• **THE TASK**:
Drop the pictures and repeat exactly from the "The image size is (630, 466)." line down to the last line of the entries below.
*** Opening INPUT RECORDS ***
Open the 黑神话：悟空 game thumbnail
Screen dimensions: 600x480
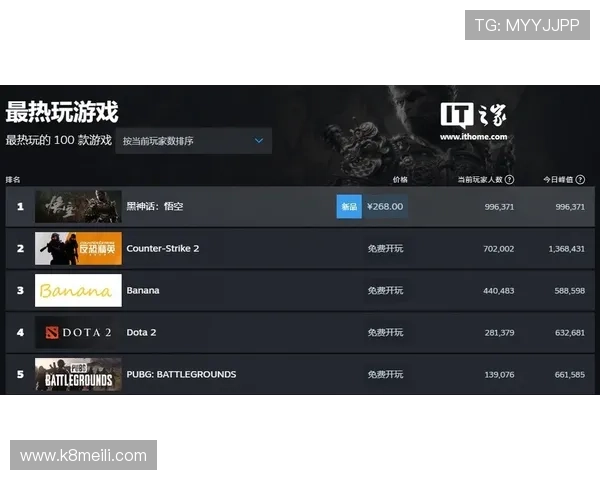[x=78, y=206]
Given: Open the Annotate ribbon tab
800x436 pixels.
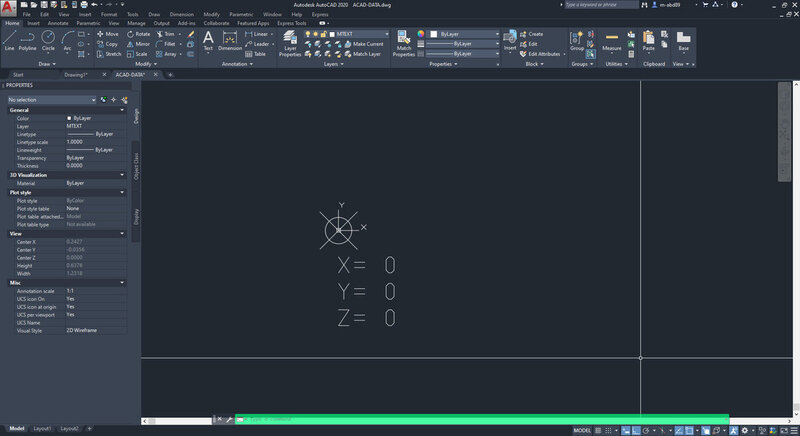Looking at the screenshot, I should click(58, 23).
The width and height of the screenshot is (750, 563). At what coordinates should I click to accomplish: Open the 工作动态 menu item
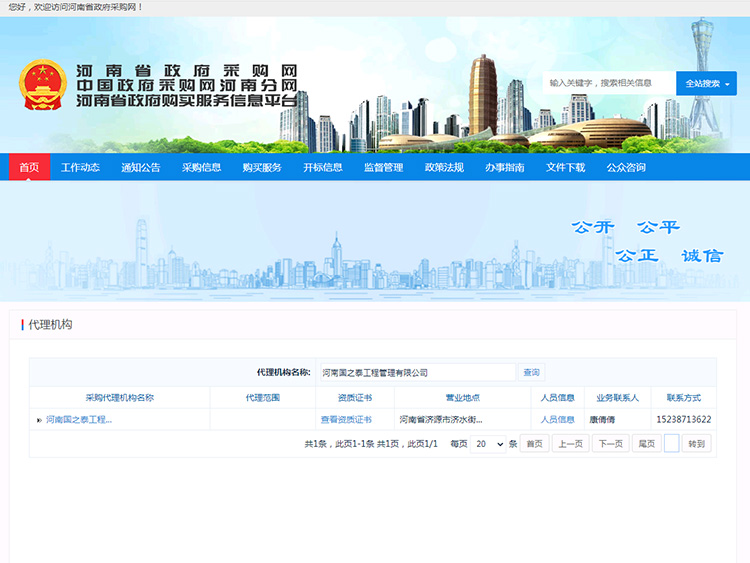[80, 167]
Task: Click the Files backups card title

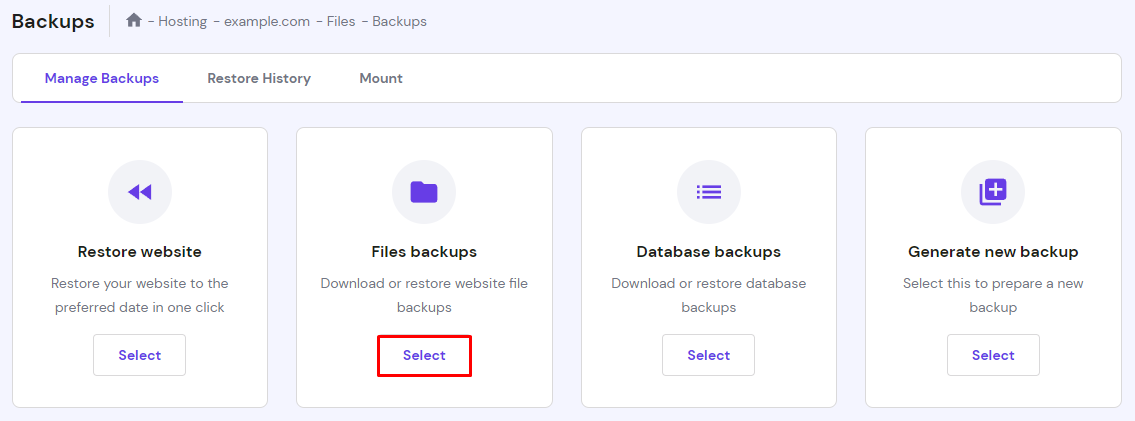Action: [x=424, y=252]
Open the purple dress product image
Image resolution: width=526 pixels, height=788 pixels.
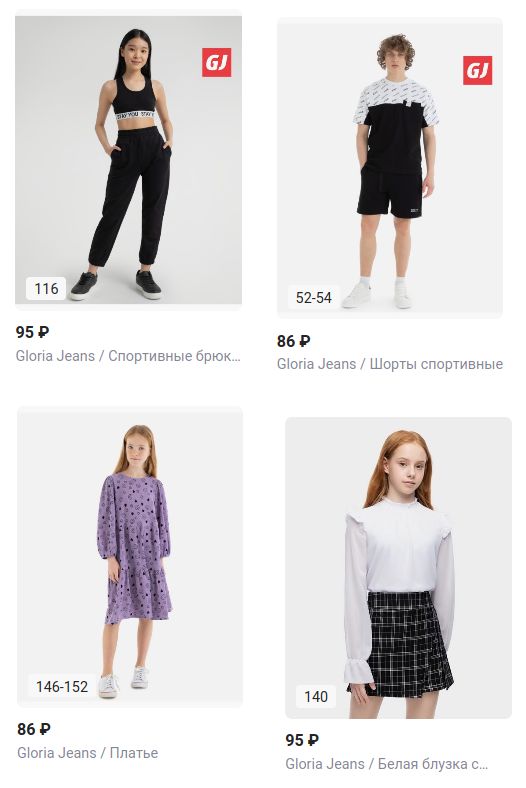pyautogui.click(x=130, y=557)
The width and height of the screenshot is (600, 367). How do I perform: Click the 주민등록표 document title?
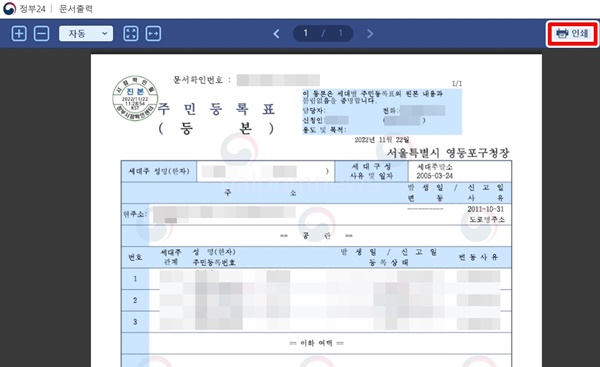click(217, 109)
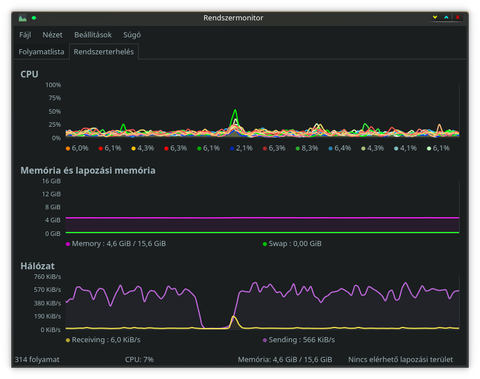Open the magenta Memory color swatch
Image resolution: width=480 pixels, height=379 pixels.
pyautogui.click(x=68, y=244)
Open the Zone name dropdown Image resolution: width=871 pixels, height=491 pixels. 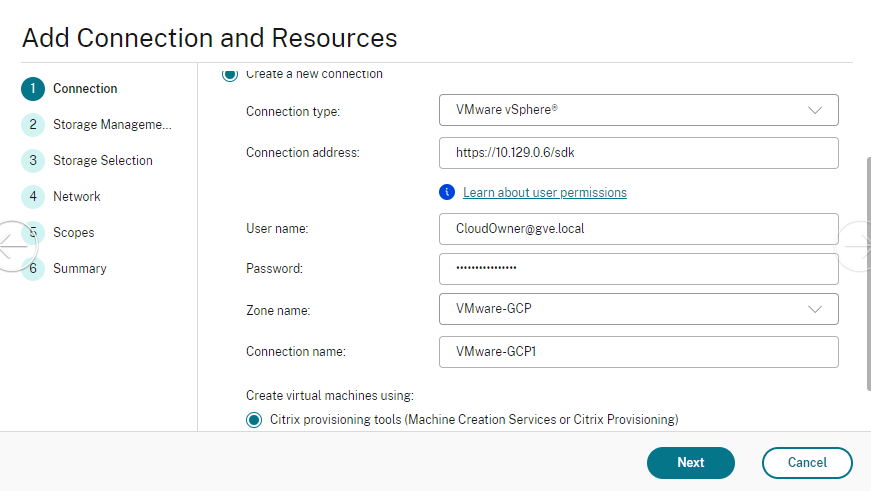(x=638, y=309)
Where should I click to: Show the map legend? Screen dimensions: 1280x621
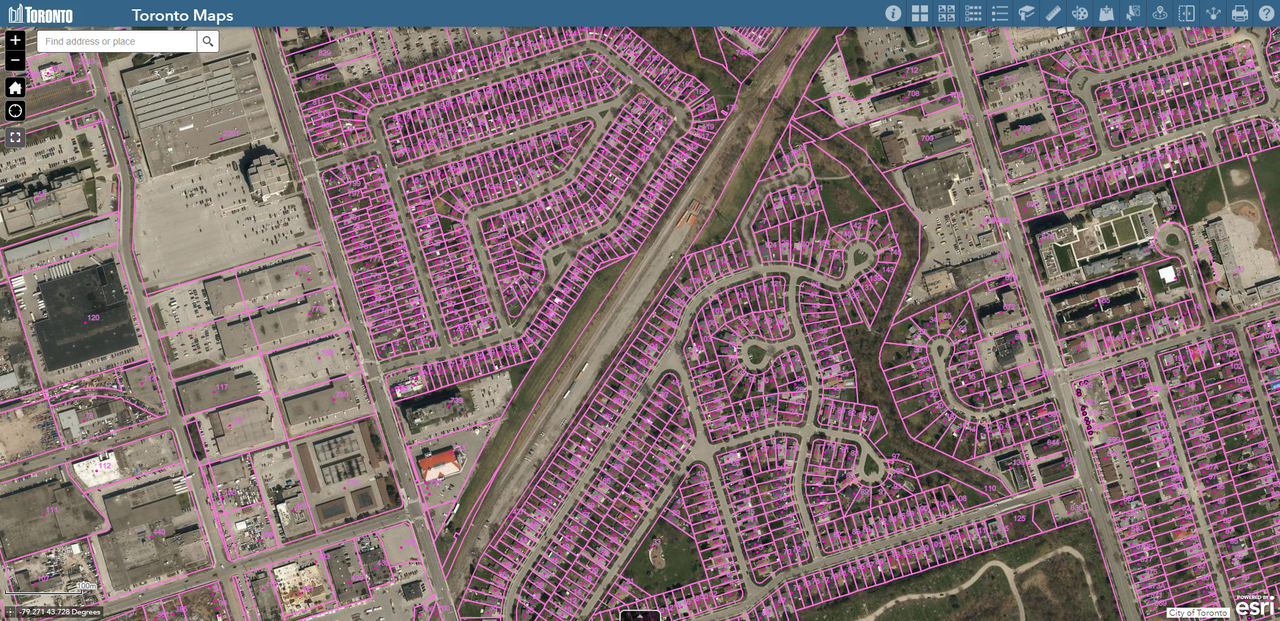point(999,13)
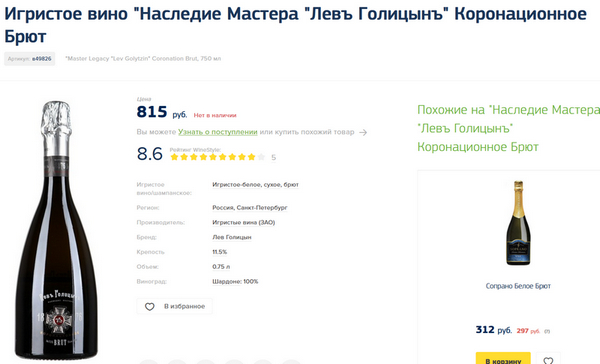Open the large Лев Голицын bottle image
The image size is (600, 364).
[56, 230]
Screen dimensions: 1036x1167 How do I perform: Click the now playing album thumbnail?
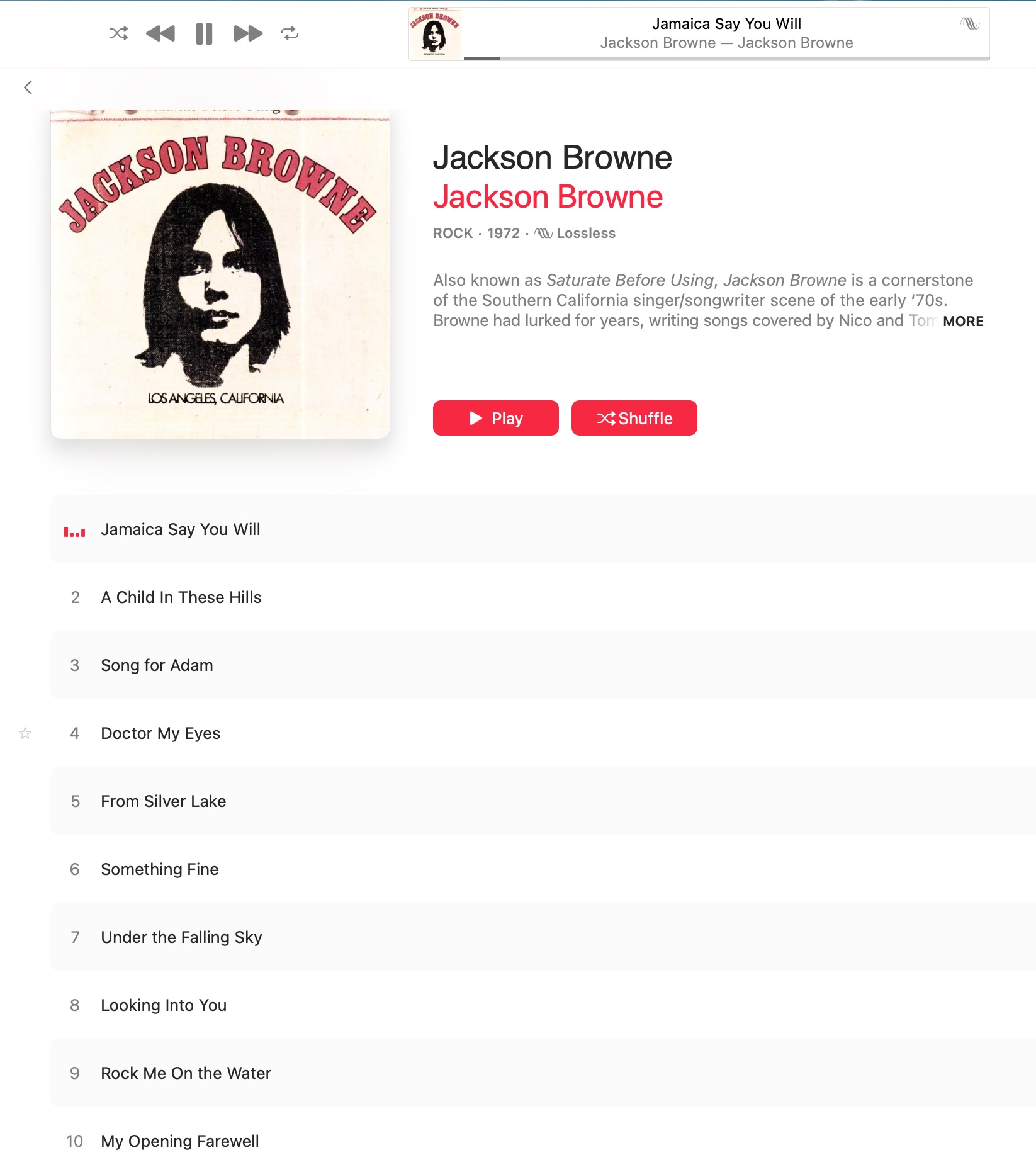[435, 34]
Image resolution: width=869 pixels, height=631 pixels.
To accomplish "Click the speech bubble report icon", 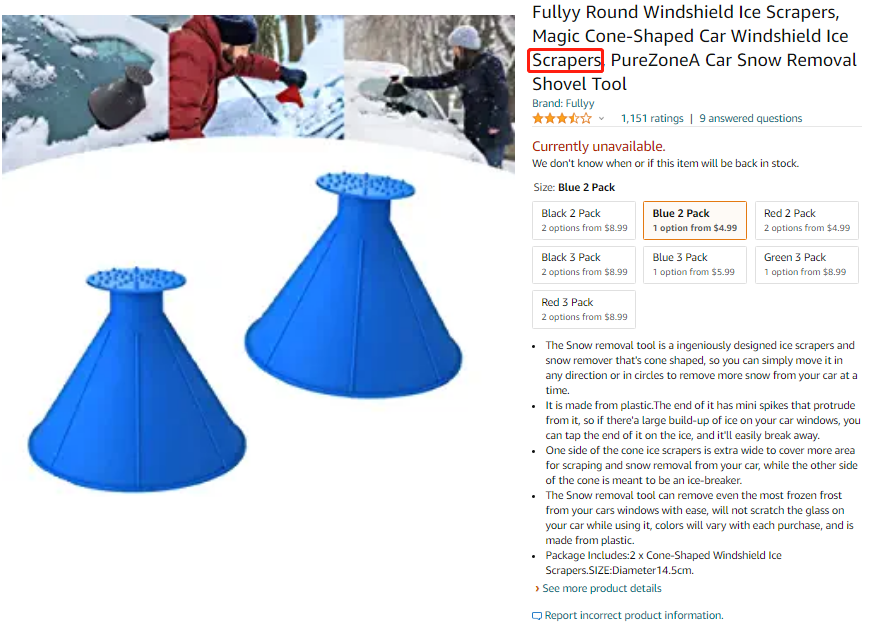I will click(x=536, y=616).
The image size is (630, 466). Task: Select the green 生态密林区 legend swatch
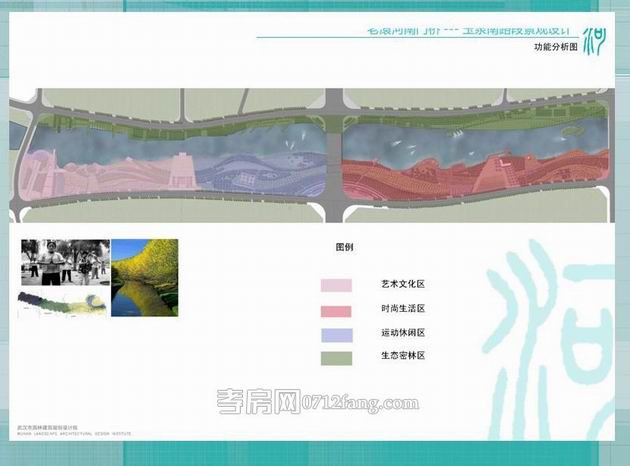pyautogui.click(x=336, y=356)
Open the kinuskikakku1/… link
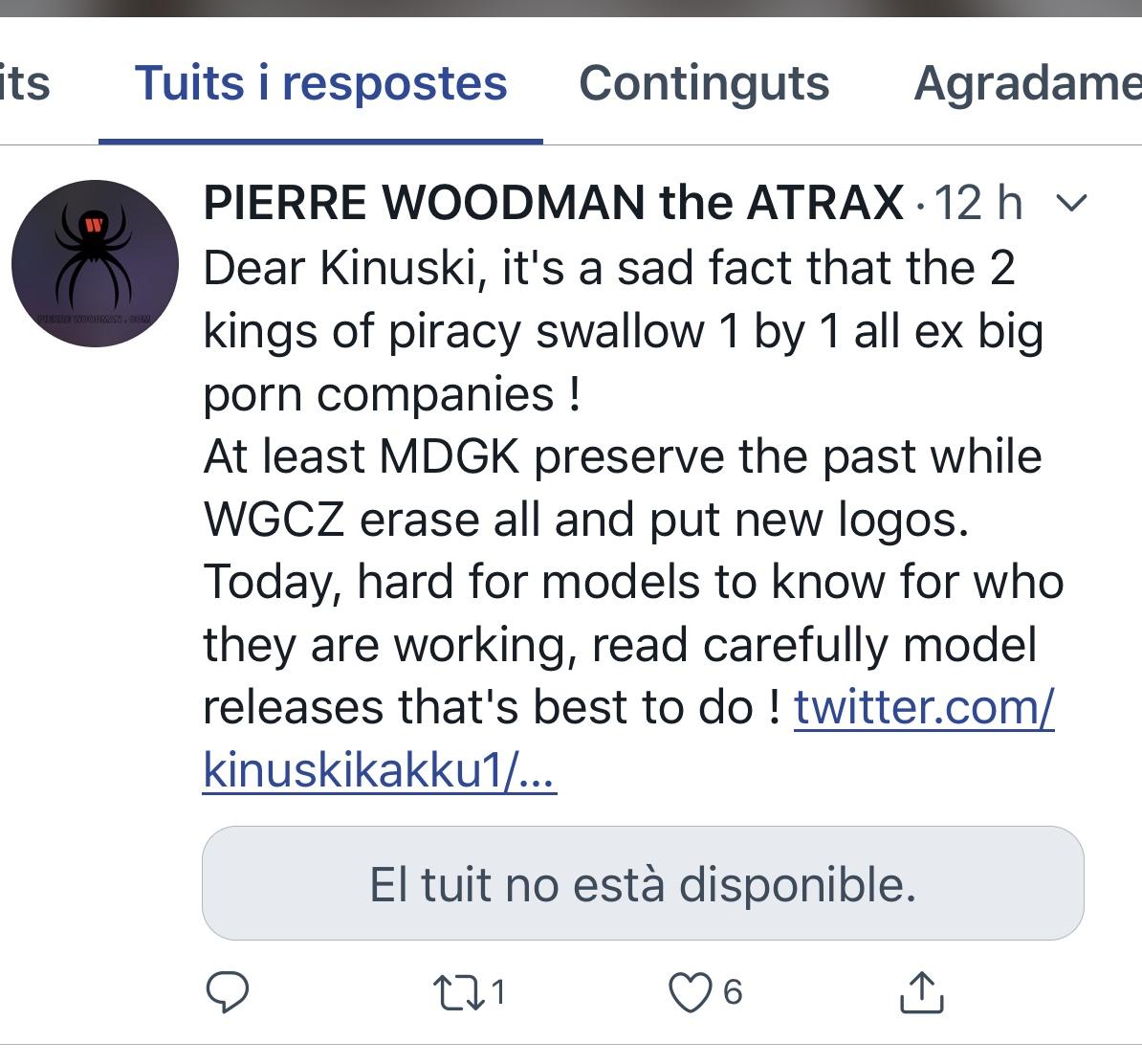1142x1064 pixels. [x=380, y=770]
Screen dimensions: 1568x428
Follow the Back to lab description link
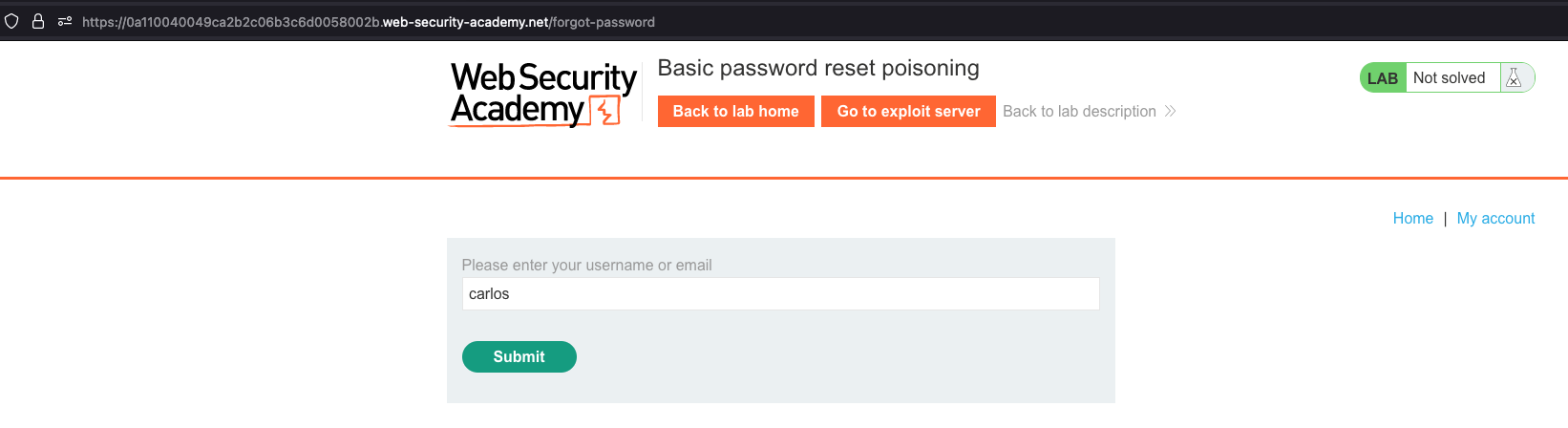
*** Closing INPUT RECORDS ***
• **ANSWER TO THE EXERCISE**:
The image size is (630, 466). Task: Select the green 生态密林区 legend swatch
pyautogui.click(x=336, y=356)
Open the kinuskikakku1/… link
1142x1064 pixels. [x=380, y=770]
Screen dimensions: 1568x428
Follow the Back to lab description link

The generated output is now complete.